Despite this record of bipartisan environmental progress and strong public support for protecting the environment, Trump has had a singular focus in undoing environmental policies and regulations. His first EPA Administrator sought to reverse EPA’s long-standing positions in legal proceedings, as well as its regulations and policies addressing industrial emissions of toxic chemicals, green house gases and other substances that hurt the environment and human health, including new standards to protect children from lead in paint.
Trump’s second and current EPA Administrator, a former coal industry lobbyist, has reduced the role of science in EPA rule making, gutted EPA’s coal ash rule, proposed unsafe levels for a chemical water contaminant, rolled back protections for vulnerable wetlands, and weakened mercury emission standards. He also rolled back two major Obama-era environmental initiatives: an agreement with the auto industry to increase fuel efficiency by 2025 and the Clean Power Plan.

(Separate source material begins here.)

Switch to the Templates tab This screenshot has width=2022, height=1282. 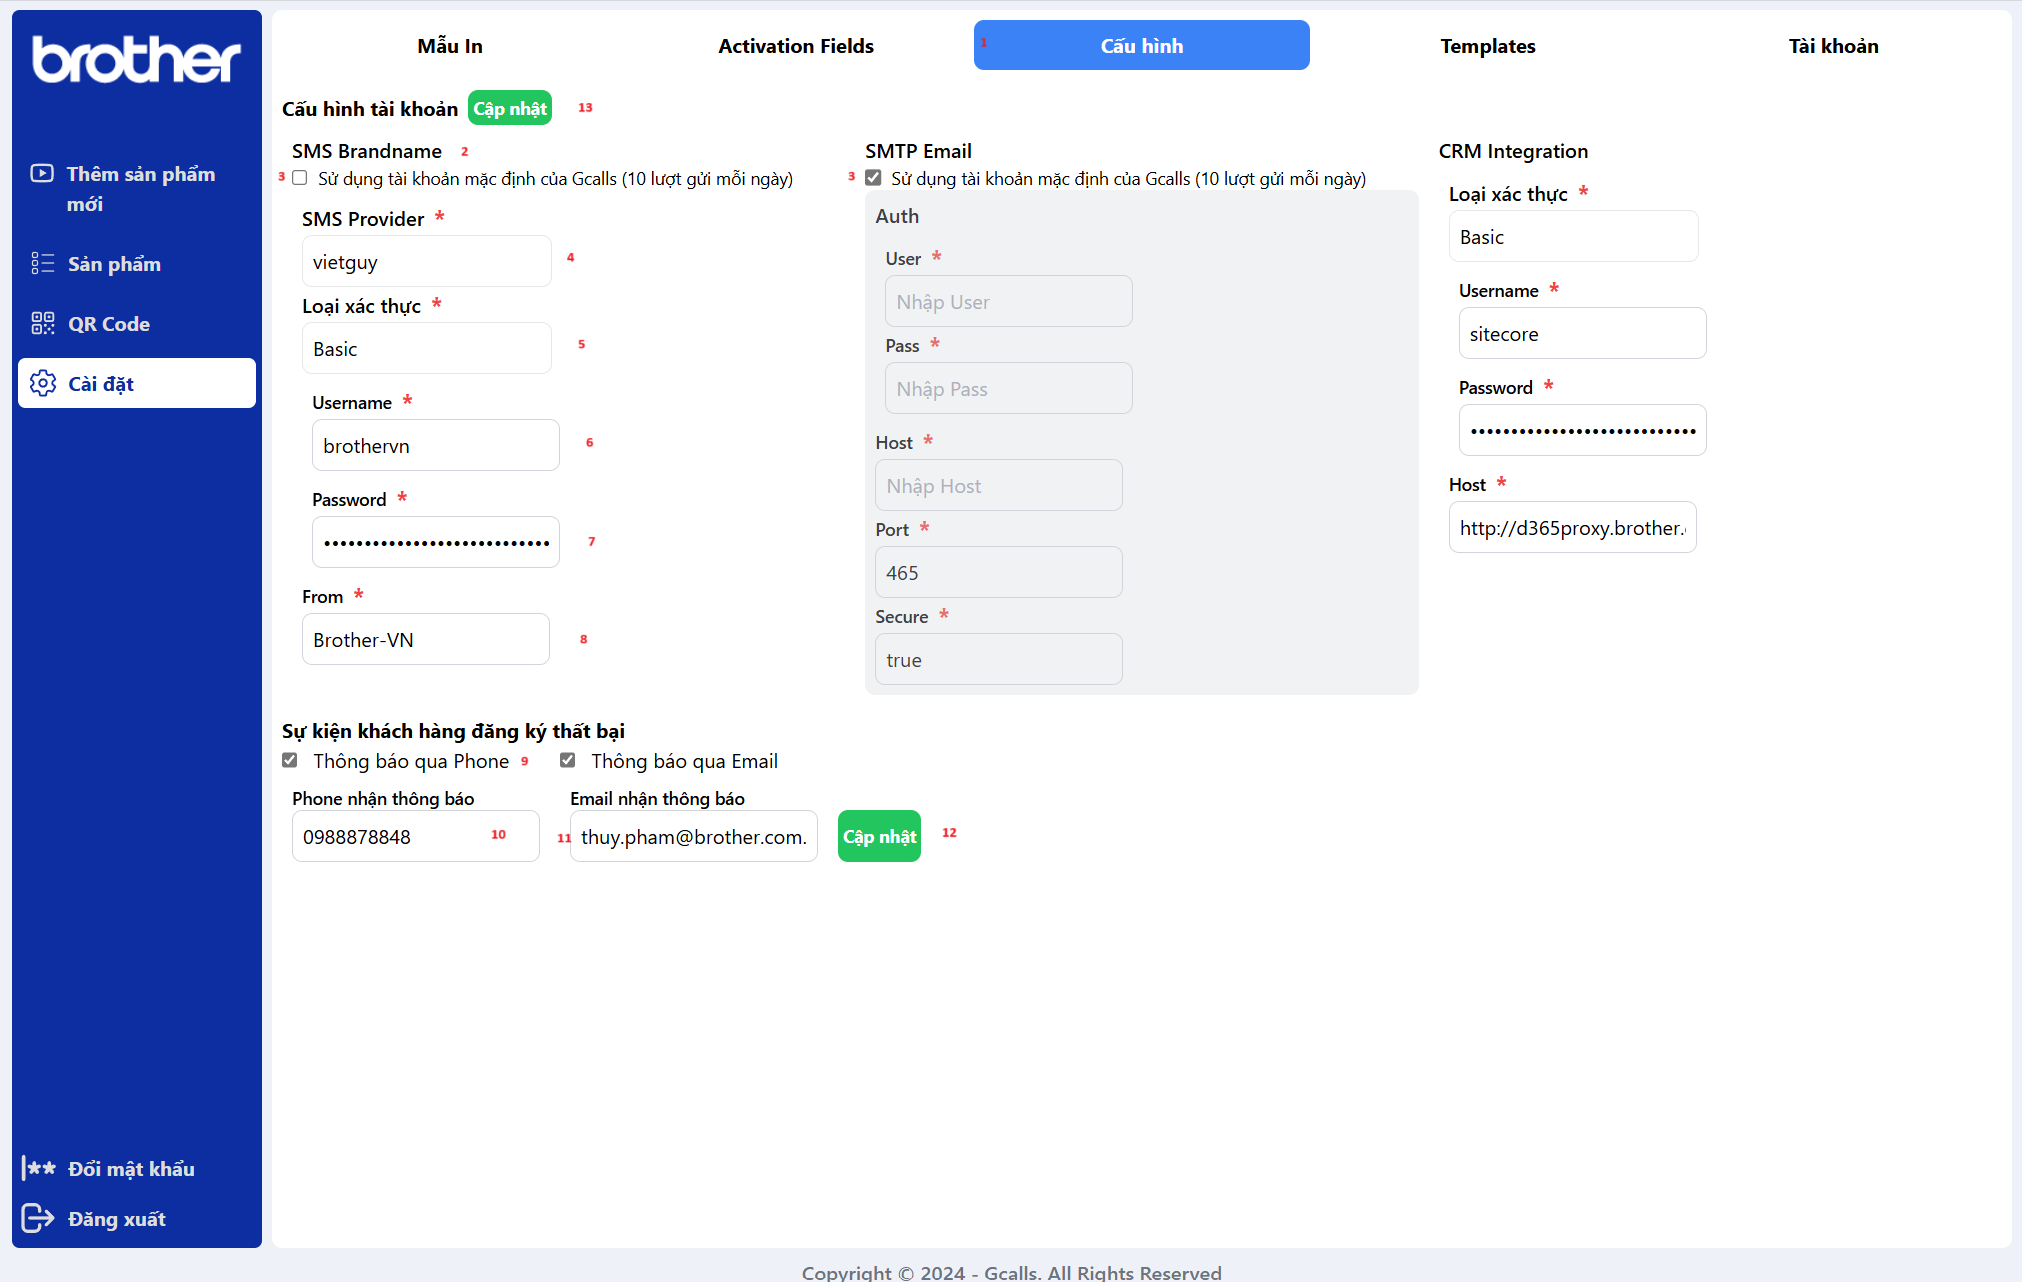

At a Sept. 8 rally in Florida, Trump claimed a positive environmental record as he reversed his 2018 Executive Order to expand offshore drilling along the Atlantic coast. In contrast to this self-promotion, the New York Times reports Trump’s administration is on track to reverse 100 environmental regulations covering air and water pollution, toxic substances and safety, extraction industries, and species protection, among others. In some cases, the industries involved, such as the auto industry on fuel standards, and electric utilities on mercury emission standards, opposed Trump’s proposals to weaken environmental regulation.

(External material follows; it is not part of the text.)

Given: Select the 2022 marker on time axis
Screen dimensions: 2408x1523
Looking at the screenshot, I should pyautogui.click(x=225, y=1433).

Rolling back environmental regulations has consequences. For example, an Associated Press analysis of EPA data found a 15 percent increase in the number of high air pollution days in the first two years of Trump’s presidency as compared to the last four of Obama’s. An environmental group’s analysis found the Clean Power Plan repeal would boost sulfur dioxide emissions in 19 states, and EPA’s analysis predicted up to 1,400 premature deaths by 2030 because of increased pollution.
Trump’s actions not only make America dirtier and Americans less healthy, they also hurt the economy and future generations. For example, Trump has consistently sought to protect coal and coal-fired power plants. The plants promote climate change and tie regions to old technologies. The future lies with clean energy and the innovative technologies that produce and support it. America’s global competitors, as well as major foreign oil companies, are investing in these future technologies, as Trump works to keep the American economy, which is a natural innovator, tied to old and damaging energy technologies.

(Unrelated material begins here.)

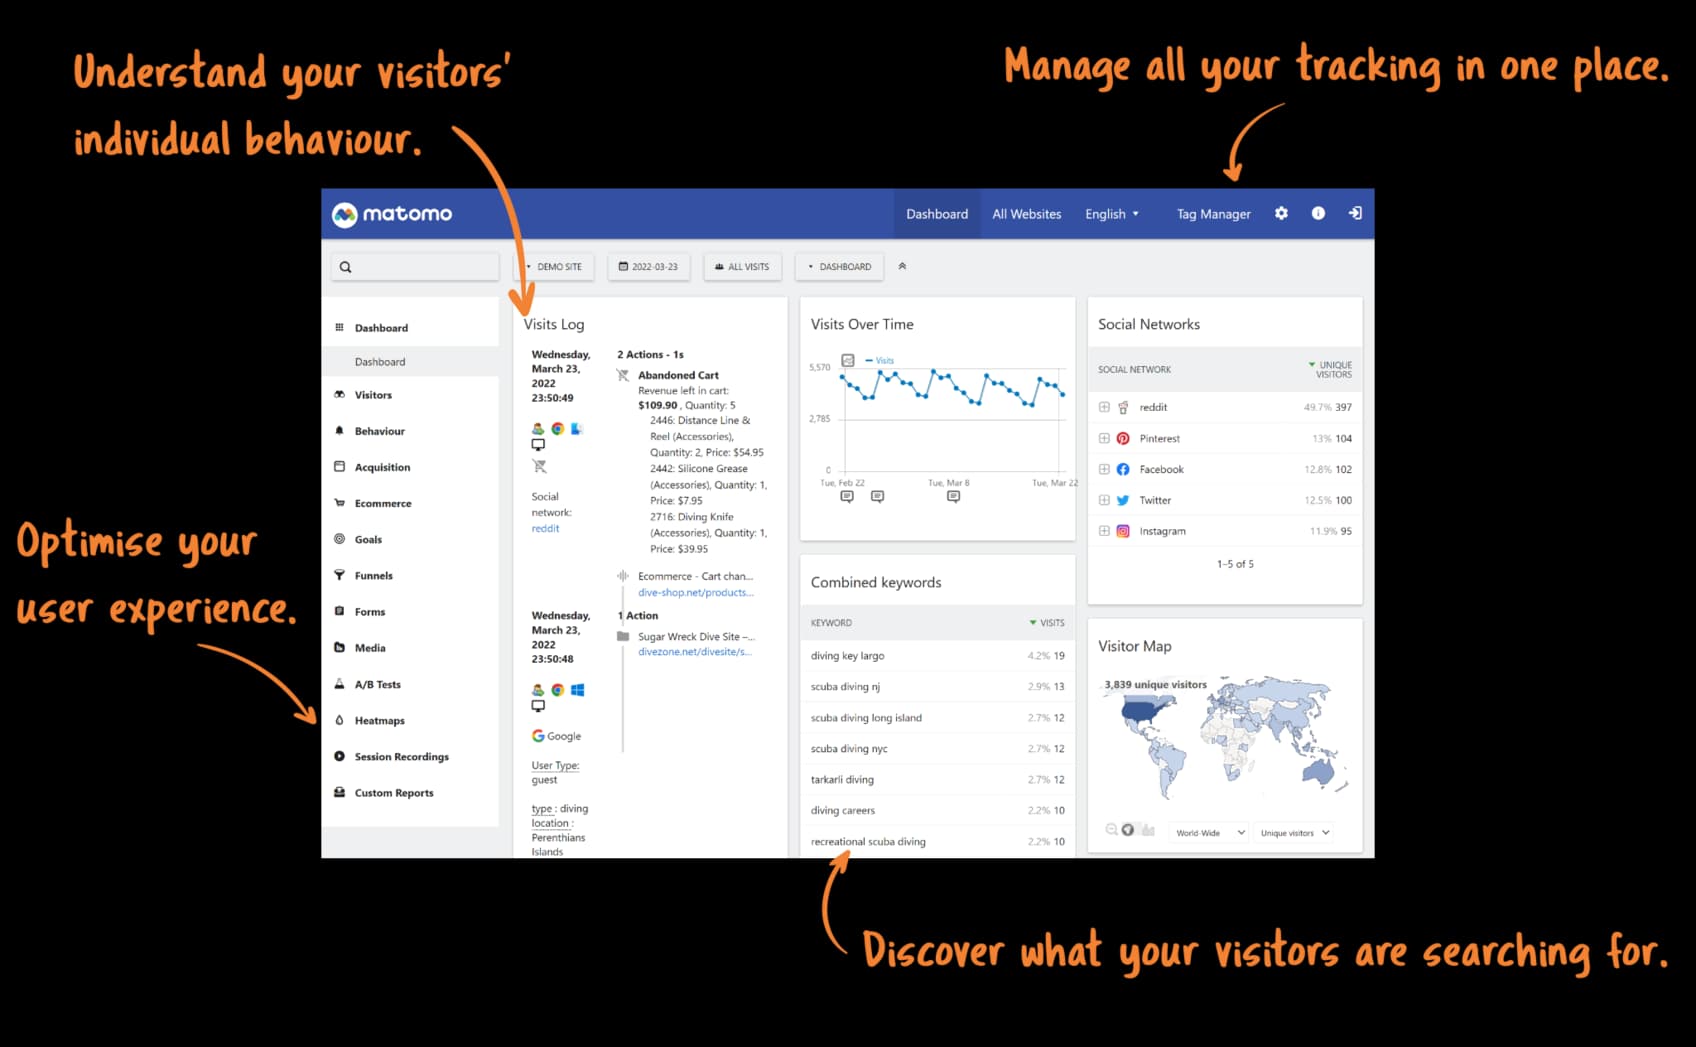The image size is (1696, 1047).
Task: Click the Matomo logo
Action: pos(392,213)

Record global heat waves, melting ice caps, unprecedented wildfires in the U.S., Australia, and the Arctic Circle, and increasingly severe storm systems demonstrate the climate is changing now, not some time in the future; nonetheless, Trump has renounced the Paris Climate Agreement, cut government funding for climate related research, inhibited information sharing with the public, rolled back efforts to rein in greenhouse gas emissions and empowered climate deniers.
The cascading impacts of a changing climate will reshape American coastal geography, pummel our national security infrastructure, create domestic climate migrants, damage the economy, and leave future generations wondering how the American people could have elected someone who would work against solving such an obvious and catastrophic problem.
But that is Donald Trump: a man whose election slogan talks about American greatness, but whose actions and policies reverse American environmental progress and will ultimately produce hardship for future generations — our grandchildren and their children.
Kenneth C. Brill was a career Foreign Service Officer who served as U.S. Ambassador to the IAEA in the George W. Bush administration and as a senior intelligence official in the Obama Administration. He was founding director of the U.S. National Counterproliferation Center in the Office of the Director of National Intelligence (2005-2009). He was involved in international environmental issues and negotiations in both the Clinton and George W. Bush administrations.